Four-Index Architecture

The Standard Approach: Three Indexes

Every RDF triplestore maintains three permutation indexes over its triples. Each index sorts the same data in a different key order, enabling efficient lookups regardless of which positions are bound in a query pattern:

Index	Key Order	Answers
SPO	Subject → Predicate → Object	"What does Alice know?" (star-shaped queries, prefix scan on subject)
POS	Predicate → Object → Subject	"Who is a Person?" (type lookups, reverse resolution)
OSP	Object → Subject → Predicate	"What links to Tokyo?" (reverse traversal, incoming edges)

All three indexes store the same triples — they are redundant by design. The cost is 3× storage; the benefit is that any triple pattern can be resolved by a prefix scan on the appropriate index, never requiring a full table scan.

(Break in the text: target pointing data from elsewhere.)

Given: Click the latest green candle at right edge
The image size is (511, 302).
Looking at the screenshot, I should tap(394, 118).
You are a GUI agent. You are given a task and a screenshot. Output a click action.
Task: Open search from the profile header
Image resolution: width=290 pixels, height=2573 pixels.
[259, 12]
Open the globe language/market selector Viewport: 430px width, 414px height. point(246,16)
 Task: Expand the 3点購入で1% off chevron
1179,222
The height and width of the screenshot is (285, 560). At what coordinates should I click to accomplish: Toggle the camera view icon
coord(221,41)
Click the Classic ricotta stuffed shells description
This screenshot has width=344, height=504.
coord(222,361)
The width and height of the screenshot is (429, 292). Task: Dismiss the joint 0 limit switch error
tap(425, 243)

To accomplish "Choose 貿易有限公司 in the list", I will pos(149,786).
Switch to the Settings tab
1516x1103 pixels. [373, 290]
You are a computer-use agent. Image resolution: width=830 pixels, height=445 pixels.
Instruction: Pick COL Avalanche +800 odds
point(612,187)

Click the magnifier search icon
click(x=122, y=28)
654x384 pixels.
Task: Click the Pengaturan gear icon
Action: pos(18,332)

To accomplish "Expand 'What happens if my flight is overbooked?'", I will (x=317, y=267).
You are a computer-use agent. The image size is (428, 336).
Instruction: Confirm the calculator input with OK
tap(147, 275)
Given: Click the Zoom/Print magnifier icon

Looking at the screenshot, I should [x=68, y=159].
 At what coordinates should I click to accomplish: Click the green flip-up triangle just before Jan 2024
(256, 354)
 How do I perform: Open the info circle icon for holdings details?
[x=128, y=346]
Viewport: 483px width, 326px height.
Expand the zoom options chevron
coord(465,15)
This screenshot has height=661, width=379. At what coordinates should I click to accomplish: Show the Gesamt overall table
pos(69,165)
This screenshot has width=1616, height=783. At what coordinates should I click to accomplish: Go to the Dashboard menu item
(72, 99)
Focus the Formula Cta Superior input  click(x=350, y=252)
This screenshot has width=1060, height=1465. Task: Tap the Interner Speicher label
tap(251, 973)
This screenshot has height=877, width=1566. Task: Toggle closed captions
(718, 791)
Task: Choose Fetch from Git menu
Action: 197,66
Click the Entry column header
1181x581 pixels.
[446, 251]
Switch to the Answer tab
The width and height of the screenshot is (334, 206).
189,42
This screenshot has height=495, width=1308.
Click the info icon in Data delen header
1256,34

The Problem: Vectors Don't Fit

When you add vector search to a triplestore, the traditional approach is to bolt on a separate vector database. This creates two systems with different APIs, different storage, and a JSON handoff between them. The query planner has no visibility into the vector index — it can't reason about whether to use the HNSW index or the SPO index for a given pattern.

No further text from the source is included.